Set task 1:
Copy the passage on April 2022 ANUpoll voting intentions verbatim, between "In the April" and "cent were undecided.", inclusive.

# Start of Page excerpt

In the April 2022 ANUpoll respondents after answering a question about satisfaction with direction of the country were asked ‘If a federal election for the House of Representatives was held today, which one of the following parties would you vote for?’ As reported in Biddle and Gray (2022), the results from the April 2022 ANUpoll is that 31.2 per cent of Australians saying they would vote for the Coalition, 34.3 per cent for Labor, 16.2 per cent for the Greens, 11.4 per cent for another party (including an independent) and 5.6 per cent were undecided.

The figure shows voting intentions of men and women in April 2022, as well as the per cent of Australians who said they would have voted for another party (which includes an independent candidate) and the per cent who didn’t know who they would vote for. There are substantial differences between men and women in voting intentions. Men were more likely to say they would vote for the Coalition (34.5 per cent) then women (29.2 per cent) and men were also more likely to say they would vote for Labor (36.5 per cent) than were women (33.4 per cent). Women were much more likely to say that they would vote for Greens (19.8 per cent) than were men (12.2 per cent), whereas men were more likely to say they would vote for another party (which includes independents) (14.0 per cent) compared to women (9.2 per cent).

Women were more than three times as likely to say that they did not know who they would vote for – 8.4 per cent compared to 2.8 per cent for men. This suggests that how these undecided female voters end up voting may have a major impact on the 2022 Federal election result.

# End of Page excerpt
# Start of Data provided

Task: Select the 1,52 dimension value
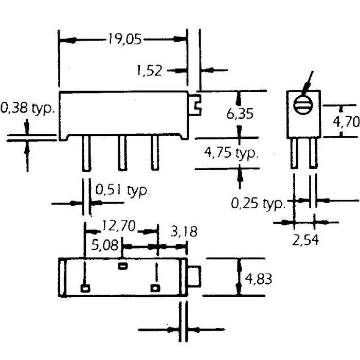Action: (x=149, y=70)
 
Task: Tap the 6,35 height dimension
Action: (x=240, y=114)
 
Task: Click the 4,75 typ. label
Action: (x=231, y=153)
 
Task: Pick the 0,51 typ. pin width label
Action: (x=122, y=190)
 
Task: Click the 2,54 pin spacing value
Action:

# End of Data provided

Set task 2:
Repeat every line of the records above verbatim, leaving out the pictures.

Expected output 1:
In the April 2022 ANUpoll respondents after answering a question about satisfaction with direction of the country were asked ‘If a federal election for the House of Representatives was held today, which one of the following parties would you vote for?’ As reported in Biddle and Gray (2022), the results from the April 2022 ANUpoll is that 31.2 per cent of Australians saying they would vote for the Coalition, 34.3 per cent for Labor, 16.2 per cent for the Greens, 11.4 per cent for another party (including an independent) and 5.6 per cent were undecided.

Expected output 2:
Task: Select the 1,52 dimension value
Action: (x=149, y=70)
 
Task: Tap the 6,35 height dimension
Action: (x=240, y=114)
 
Task: Click the 4,75 typ. label
Action: (x=231, y=153)
 
Task: Pick the 0,51 typ. pin width label
Action: (x=122, y=190)
 
Task: Click the 2,54 pin spacing value
Action:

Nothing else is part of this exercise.